### TEXT SEGMENT

On June 16, 2021, the band announced a residency-style, step-up tour, following the format of Tour De Columbus in the Emotional Roadshow World Tour, where they performed in small-scale venues first, and then worked their way up to large-scale venues. They announced stops in Denver, Los Angeles, Chicago, Boston, and Atlanta. Additionally, they announced two shows at Nationwide Arena in their hometown of Columbus, Ohio. Due to high demand, a third show was added. On July 23, 2021, the artists Half Alive, Arrested Youth and Jay Joseph were announced as openers for the U.S. leg of the tour. Mexico City was also announced, where they had performed at Corona Capital.

==Set list==
This set list is from the concert on October 30, 2021, in Columbus. It is not intended to represent all shows from the tour.

1. "Good Day"
2. "No Chances"
3. "Stressed Out"
4. "Migraine" / "Morph" / "Holding On to You"
5. "Heathens"
6. "The Outside"
7. "Message Man"
8. "Lane Boy"
9. "Chlorine"
10. "Mulberry Street"
11. "Bennie and the Jets" (Elton John cover)
12. "Redecorate"
13. "Jumpsuit"
14. "Heavydirtysoul"
15. "My Blood"
16. "Never Take It"

######
### DATA FOR ANALYSIS

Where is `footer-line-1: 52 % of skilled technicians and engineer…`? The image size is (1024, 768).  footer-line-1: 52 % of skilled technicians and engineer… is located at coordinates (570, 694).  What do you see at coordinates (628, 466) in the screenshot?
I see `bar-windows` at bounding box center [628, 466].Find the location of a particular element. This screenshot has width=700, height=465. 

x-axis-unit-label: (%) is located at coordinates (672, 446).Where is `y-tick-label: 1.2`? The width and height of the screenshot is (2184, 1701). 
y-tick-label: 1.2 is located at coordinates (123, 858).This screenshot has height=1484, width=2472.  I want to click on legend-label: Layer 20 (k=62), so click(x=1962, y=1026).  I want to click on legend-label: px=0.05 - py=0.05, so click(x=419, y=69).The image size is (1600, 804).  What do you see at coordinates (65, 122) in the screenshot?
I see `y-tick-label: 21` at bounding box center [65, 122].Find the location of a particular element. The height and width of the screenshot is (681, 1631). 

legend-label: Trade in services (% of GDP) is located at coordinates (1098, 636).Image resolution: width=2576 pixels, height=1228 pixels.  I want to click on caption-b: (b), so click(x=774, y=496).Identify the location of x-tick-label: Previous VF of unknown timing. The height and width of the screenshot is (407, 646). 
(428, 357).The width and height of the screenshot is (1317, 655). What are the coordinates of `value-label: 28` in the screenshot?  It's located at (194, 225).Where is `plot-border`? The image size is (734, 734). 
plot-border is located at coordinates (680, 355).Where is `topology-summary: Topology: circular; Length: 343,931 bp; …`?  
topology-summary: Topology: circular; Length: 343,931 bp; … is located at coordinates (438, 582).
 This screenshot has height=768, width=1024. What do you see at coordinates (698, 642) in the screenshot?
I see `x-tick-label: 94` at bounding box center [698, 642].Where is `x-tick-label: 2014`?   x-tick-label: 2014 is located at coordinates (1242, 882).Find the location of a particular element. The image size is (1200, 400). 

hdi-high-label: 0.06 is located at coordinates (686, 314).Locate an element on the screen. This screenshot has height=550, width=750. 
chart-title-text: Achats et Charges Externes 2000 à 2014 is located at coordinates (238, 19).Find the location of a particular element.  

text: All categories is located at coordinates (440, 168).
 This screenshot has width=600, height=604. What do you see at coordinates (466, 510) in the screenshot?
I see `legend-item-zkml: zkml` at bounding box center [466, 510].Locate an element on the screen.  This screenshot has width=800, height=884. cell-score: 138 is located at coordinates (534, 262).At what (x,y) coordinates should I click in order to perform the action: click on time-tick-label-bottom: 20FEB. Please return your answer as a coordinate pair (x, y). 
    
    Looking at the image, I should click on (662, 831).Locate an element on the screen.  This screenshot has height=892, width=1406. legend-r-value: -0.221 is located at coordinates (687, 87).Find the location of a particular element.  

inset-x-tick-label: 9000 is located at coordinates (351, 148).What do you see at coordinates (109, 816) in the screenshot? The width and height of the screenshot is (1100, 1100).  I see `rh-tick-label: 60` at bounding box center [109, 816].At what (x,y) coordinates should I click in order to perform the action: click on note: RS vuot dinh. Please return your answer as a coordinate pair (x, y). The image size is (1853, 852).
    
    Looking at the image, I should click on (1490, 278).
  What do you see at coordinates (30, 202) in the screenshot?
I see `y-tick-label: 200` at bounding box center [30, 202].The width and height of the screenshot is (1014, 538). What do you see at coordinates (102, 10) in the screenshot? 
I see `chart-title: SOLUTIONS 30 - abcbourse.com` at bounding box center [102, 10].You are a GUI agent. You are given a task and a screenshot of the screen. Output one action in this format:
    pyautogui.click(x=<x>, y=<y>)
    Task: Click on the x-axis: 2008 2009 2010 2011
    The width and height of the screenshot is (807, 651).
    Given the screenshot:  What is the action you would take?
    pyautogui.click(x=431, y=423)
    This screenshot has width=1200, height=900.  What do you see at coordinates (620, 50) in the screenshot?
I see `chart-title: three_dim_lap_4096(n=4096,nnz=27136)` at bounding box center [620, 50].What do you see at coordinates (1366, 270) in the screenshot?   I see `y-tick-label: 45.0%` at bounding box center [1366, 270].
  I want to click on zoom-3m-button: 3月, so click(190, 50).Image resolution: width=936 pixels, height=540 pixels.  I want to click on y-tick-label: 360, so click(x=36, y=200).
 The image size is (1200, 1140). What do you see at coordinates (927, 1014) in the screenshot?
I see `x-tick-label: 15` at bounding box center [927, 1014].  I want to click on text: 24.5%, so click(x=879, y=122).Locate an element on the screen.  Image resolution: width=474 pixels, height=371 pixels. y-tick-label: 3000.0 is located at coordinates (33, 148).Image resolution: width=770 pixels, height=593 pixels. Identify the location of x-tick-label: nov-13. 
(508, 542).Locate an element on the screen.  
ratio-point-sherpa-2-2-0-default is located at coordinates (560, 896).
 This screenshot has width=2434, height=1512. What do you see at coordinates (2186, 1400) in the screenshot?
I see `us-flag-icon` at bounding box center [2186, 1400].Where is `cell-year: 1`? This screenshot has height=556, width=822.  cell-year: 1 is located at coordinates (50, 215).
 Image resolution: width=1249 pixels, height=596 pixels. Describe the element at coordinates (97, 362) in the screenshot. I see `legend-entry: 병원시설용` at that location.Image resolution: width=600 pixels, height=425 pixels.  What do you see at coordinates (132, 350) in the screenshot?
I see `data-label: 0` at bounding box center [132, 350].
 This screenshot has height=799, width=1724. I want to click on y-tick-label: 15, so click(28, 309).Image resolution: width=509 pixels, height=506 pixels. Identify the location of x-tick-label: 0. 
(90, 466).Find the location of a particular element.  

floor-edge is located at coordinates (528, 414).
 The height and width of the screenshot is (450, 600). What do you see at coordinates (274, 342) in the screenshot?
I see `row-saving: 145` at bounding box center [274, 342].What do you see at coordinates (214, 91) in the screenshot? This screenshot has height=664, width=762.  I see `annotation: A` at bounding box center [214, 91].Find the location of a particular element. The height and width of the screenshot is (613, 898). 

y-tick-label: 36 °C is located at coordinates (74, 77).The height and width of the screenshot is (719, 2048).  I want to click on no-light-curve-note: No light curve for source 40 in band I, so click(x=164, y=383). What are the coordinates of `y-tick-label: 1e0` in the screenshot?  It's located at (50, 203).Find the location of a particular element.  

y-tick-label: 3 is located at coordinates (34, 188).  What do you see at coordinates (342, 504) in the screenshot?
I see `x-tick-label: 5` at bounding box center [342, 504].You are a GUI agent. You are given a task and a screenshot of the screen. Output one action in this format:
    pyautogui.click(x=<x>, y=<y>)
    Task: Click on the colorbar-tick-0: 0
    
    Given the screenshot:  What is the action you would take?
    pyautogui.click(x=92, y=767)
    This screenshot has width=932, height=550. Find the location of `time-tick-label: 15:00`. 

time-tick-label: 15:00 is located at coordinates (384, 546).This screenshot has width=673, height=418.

######

▶ [TO DO]:
1. Please list every act the text about the band's tour names as an opener for the U.S. leg.
2. Rewrite the text about the band's tour from "On June 16, 2021, the" to "from the tour.", replacing "hometown" with "home city".
3. Continue the text about the band's tour from its final line.

▶ [ANSWER SECTION]:
1. Half Alive, Arrested Youth, Jay Joseph

2.
On June 16, 2021, the band announced a residency-style, step-up tour, following the format of Tour De Columbus in the Emotional Roadshow World Tour, where they performed in small-scale venues first, and then worked their way up to large-scale venues. They announced stops in Denver, Los Angeles, Chicago, Boston, and Atlanta. Additionally, they announced two shows at Nationwide Arena in their home city of Columbus, Ohio. Due to high demand, a third show was added. On July 23, 2021, the artists Half Alive, Arrested Youth and Jay Joseph were announced as openers for the U.S. leg of the tour. Mexico City was also announced, where they had performed at Corona Capital.

==Set list==
This set list is from the concert on October 30, 2021, in Columbus. It is not intended to represent all shows from the tour.

3.
17. "Formidable" / "Doubt" / "Tear in My Heart"
18. "I Can See Clearly Now" / "My Girl" / "Home" (Johnny Nash, The Temptations, and Edward Sharpe and the Magnetic Zeros cover medley)
19. "House of Gold" / "We Don't Believe What's on TV"
20. "Saturday"
21. "Level of Concern"
22. "Ride"
23. "Car Radio"
- Encore
24. - "Shy Away" / "I'm Not Okay (I Promise)" (My Chemical Romance cover)
25. "Trees"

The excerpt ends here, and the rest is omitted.